Hacker News new | ask | show | jobs
by borapdx 1547 days ago
The principal step will be to move on from keywords and indexing, which are now a legacy technology, almost 26 years after Google started it all.

Returning blue links is a thing of the past, as the Web of yesterday is long gone. Blue links always were about surfing i.e. following hyperlinks just for the sake of it since the main premise was most of them were of high quality and quickly proliferating.

All that is gone now and the links are a promotional thing how to get paid in one way or another. This is why Google results have been deteriorating, regardless of tens of trillions of archived pages on the Web. Google has lost the principal ranking signal years ago.

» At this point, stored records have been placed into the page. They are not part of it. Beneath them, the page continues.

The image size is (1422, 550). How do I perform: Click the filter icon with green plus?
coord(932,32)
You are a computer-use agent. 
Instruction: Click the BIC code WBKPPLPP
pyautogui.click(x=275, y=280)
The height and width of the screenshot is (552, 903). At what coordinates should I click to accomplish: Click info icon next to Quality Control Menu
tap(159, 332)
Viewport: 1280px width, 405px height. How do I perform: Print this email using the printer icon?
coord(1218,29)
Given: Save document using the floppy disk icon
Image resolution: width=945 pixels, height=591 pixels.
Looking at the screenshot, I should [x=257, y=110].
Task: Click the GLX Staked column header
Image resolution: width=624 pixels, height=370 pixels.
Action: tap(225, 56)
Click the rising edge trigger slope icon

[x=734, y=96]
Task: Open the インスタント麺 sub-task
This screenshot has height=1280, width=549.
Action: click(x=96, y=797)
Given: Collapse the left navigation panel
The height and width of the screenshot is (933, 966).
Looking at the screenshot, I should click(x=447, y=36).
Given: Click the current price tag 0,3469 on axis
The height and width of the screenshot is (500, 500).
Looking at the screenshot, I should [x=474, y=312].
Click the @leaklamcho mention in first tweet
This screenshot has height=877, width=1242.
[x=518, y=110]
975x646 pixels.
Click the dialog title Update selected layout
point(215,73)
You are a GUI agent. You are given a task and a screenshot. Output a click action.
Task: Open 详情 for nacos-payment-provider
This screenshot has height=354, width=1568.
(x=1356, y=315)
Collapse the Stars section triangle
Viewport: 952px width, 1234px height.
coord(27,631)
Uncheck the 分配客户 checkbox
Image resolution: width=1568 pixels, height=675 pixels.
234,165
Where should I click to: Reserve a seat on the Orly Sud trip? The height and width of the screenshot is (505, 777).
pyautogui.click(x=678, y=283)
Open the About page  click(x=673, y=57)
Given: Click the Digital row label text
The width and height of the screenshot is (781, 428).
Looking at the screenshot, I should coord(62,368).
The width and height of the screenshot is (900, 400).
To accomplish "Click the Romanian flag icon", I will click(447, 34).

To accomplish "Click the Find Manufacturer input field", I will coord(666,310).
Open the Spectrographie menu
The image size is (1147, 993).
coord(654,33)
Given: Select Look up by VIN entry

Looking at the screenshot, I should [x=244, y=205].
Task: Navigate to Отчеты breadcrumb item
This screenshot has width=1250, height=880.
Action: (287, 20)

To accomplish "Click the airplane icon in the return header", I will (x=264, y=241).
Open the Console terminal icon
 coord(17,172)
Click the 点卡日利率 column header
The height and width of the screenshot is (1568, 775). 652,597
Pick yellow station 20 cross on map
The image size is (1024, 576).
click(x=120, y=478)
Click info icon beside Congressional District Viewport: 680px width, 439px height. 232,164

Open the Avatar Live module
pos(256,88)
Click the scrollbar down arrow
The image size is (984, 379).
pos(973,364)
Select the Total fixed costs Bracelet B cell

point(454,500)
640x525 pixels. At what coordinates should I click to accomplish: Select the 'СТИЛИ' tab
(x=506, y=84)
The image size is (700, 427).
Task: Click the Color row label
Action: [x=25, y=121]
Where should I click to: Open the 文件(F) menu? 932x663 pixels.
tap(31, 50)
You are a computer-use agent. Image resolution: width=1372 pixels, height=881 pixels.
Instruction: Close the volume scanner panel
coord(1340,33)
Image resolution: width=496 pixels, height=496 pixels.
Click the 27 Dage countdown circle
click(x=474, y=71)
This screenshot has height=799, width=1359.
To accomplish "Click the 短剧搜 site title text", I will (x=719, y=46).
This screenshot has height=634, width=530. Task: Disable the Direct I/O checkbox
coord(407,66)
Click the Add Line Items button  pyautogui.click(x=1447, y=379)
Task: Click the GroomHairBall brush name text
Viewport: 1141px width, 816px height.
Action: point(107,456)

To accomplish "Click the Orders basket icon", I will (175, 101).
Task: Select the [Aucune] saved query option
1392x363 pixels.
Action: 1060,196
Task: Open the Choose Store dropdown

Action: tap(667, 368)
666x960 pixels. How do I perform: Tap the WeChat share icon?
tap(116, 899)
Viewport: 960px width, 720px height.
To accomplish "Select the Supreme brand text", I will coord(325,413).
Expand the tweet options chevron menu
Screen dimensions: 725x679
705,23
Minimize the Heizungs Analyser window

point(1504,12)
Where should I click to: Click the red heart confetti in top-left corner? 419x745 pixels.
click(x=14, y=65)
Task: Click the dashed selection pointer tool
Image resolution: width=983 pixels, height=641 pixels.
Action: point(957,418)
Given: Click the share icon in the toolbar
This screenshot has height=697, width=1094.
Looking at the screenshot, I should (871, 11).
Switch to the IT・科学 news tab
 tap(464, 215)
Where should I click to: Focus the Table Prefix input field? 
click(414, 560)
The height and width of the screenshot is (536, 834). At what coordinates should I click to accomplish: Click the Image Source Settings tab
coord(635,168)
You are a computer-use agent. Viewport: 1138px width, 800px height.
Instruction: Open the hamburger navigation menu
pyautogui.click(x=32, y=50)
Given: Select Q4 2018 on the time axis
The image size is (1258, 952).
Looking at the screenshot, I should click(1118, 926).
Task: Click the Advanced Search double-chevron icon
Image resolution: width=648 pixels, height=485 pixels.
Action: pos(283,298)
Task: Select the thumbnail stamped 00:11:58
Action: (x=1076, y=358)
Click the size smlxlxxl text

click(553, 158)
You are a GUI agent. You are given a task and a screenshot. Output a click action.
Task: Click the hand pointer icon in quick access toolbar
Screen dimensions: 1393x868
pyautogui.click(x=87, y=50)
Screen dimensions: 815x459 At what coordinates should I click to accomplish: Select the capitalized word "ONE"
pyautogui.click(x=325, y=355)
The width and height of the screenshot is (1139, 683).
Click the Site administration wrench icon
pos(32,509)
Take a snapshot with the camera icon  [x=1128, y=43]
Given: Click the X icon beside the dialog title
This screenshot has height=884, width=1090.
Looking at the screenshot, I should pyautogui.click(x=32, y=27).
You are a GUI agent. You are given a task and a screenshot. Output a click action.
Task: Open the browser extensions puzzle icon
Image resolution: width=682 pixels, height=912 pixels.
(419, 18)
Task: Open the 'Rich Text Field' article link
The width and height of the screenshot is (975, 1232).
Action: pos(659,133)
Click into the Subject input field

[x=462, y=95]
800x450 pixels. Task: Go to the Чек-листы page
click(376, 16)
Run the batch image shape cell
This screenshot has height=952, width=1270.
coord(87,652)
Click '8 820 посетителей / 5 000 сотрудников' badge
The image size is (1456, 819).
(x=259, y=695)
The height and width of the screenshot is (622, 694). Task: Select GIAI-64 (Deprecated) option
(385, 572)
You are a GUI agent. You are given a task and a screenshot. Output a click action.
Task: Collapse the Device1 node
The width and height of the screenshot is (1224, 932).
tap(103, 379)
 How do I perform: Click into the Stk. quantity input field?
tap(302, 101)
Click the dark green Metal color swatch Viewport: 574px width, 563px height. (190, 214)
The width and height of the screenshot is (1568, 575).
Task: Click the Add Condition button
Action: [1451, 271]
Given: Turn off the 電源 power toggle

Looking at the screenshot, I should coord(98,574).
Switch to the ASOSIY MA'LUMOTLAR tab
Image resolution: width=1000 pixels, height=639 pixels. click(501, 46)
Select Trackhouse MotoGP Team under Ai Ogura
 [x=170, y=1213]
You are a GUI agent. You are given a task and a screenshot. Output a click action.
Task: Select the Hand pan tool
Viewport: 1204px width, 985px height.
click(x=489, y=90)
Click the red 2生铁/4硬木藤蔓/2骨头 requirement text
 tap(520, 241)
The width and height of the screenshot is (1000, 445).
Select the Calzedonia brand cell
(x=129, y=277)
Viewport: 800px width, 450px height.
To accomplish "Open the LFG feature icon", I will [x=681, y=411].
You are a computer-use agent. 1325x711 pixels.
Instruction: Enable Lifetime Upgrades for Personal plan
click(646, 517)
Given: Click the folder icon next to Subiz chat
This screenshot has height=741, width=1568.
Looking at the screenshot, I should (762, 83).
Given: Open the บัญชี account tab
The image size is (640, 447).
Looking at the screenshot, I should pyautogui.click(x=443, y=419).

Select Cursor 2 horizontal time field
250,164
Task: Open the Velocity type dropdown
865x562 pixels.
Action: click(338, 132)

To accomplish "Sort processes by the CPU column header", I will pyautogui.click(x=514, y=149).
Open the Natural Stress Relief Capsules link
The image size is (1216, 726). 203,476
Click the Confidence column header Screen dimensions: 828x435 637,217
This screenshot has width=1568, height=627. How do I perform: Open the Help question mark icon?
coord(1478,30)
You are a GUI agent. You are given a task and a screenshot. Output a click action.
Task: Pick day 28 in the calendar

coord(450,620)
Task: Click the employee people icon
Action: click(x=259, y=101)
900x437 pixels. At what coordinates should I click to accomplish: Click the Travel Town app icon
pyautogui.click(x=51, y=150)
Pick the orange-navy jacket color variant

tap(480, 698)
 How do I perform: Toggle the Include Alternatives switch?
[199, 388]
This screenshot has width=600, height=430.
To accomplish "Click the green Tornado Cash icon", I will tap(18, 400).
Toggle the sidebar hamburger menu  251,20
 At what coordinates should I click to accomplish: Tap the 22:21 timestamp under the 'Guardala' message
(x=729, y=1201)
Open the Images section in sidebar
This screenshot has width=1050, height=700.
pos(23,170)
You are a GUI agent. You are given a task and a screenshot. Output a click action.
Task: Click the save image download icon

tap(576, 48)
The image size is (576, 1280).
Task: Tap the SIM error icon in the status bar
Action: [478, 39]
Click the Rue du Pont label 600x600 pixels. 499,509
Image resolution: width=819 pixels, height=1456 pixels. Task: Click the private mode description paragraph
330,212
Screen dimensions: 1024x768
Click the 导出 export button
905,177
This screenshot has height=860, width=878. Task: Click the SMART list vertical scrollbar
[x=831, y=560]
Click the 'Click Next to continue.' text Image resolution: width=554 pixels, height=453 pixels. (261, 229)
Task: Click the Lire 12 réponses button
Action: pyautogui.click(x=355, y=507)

The next huge scale smart information system will be based on dense vectors (a few hundred dimensions) such as in AI but the key will be much bigger scale, of (tens of) billions of vectors. Contemporary AI works won datasets 4-5 orders of magnitude smaller, getting bogged down in gigantic transformer models such as GPT-3 with 175B+ parameters that take weeks and millions of dollars just to train. One might wonder what is innate knowledge of such a huge model, and it is not much as one can see for themselves as GPT-3 is now open (until Apr 1).

The future will be based on embeddings that are NOT contextualized i.e. no separate vectors for different senses in superpositions. Such systems will not be based on ads nor tracking as the resources required will be orders of magnitude less than what is currently required at Google.